Between every pair of major cities in Russia, there is a fixed travel cost for going from either city to the other. Traveling salesman Alexei Frugal starts in Moscow and visits all cities exactly once, choosing every time the cheaper flight to a city he has not visited so far. Salesman Boris Lavish starts in St Petersburg and visits all cities exactly once, choosing every time the most expensive flight to a city he has not visited so far. Can Alexei end up spending more money than Boris after they end their journeys?

**Solution**

No, it is impossible. For every trip of Alexei we will choose a trip of Boris, which costs at least as much.

Let the number of cities is n and Alexei visits them in order 1->2->...->n.

If Boris visits city n-1 before city n, then pair Alexei's trip (n-1, n) with Boris' trip (n-1,#). Notice that C(n-1,n) < C(n-1,#).

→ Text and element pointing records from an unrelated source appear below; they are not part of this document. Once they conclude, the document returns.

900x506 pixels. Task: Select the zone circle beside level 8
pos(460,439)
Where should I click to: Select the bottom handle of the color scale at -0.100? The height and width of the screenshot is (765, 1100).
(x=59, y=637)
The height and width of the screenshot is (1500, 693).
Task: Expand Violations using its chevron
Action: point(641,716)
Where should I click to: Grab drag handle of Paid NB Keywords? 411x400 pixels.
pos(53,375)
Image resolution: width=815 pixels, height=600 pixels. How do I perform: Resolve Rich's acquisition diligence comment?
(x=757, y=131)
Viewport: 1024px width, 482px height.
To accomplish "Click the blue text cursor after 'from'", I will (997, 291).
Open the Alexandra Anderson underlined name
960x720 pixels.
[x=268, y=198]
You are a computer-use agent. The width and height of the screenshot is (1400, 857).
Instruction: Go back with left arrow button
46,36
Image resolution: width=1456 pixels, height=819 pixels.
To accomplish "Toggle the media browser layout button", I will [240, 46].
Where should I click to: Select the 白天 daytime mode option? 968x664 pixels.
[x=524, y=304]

If Boris also visits city n-2 before city n, then pair Alexei's trip (n-2,n-1) with Boris' trip (n-2,#). Notice that C(n-2, n-1) < C(n-2, n) < C(n-2, #).

Continue like this until get to a city k which Boris visits after city n. Then pair Alexei's trip (k,k+1) with Boris' trip (n,#). Notice that C(k,k+1) < C(k,n) < C(n, #).

Next, check whether Boris visis k-1 before city k, and pair Alexei's trip (k-1,k) with either (k-1, #) or (k,#). Continue like this, until pair all of Alexei trips with more expensive Boris trips.